Details
-
Improvement
-
Resolution: Unresolved
-
Major
-
2.5.1
-
Security Level: Public
-
None
Description
Background
With the APPEND/PREPEND opcodes, and with Sub-Document API in 4.5, it is possible for clients to read/update only part of a document in a more efficient manner. Consider a client wishing to perform an update which is small compared to the current document size - for example, adding a 100B field to an 10KB JSON document.
Prior to Subdoc, a client would have to:
- GET() the existing value (10KB server -> client).
- Modify the value locally to add the 100B field.
- SET() a complete, new value (10.1KB client -> server).
With subdoc however, this can be achieved much more efficiently - the client just sends:
- SUBDOC_DICT_ADD() specifying the path to add and the new path value (100B server -> client).

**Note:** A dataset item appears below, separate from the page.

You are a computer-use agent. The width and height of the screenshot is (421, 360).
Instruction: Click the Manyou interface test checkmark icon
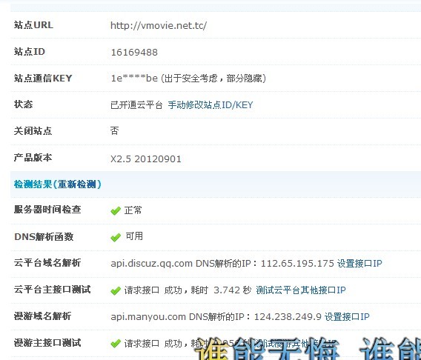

Subdoc has two advantages - first we reduce from 2 round-trips to one; and secondly we transmit significantly less data - 100B compared to 20.1KB (including both directions). This reduces both operation latency increases network throughput.
(The same is true of APPEND/PREPEND - the client sends only the fragment of data they wish to append/prepend to the existing value, and the server handles adding that value to the document).
However, Subdoc and Append/Prepend are currently (5.5) implemented in KV-Engine in the front-end - to actually execute the SUBDOC_DICT_ADD example above, KV-Engine still manipulates whole documents:
- Frontend thread fetches existing (10KB) value from ep-engine (which if non-resident means reading 10KB from disk).
- Frontend thread modifies the value by adding in the user's new field.
- Frontend thread stores a complete, new value (10.1KB) into ep-engine (which will require asynchronously writing 10.1KB to disk, and replicating the complete 10.1KB value to any DCP consumers).
As such, even though we have significantly reduced the client -> server cost of this operation, we haven't improved things further in the stack - in the storage layer, and to DCP consumers.
Request
It would significantly improve performance (in a number of metrics) if we "pushed down" sub-document operations to lower in the stack.
There's a few options on how "deep" we go, but for example if we pushed the DICT_ADD example above down to the storage engine, we could reduce the cost for an update to a non-resident item from: read 10KB, write 10KB to write 100B. This assumes a storage engine which supports such operations (for example RocksDB supports this via the Merge Operator
We could also extend this to DCP - only send over the part which has changed, instead of the complete 10.1KB.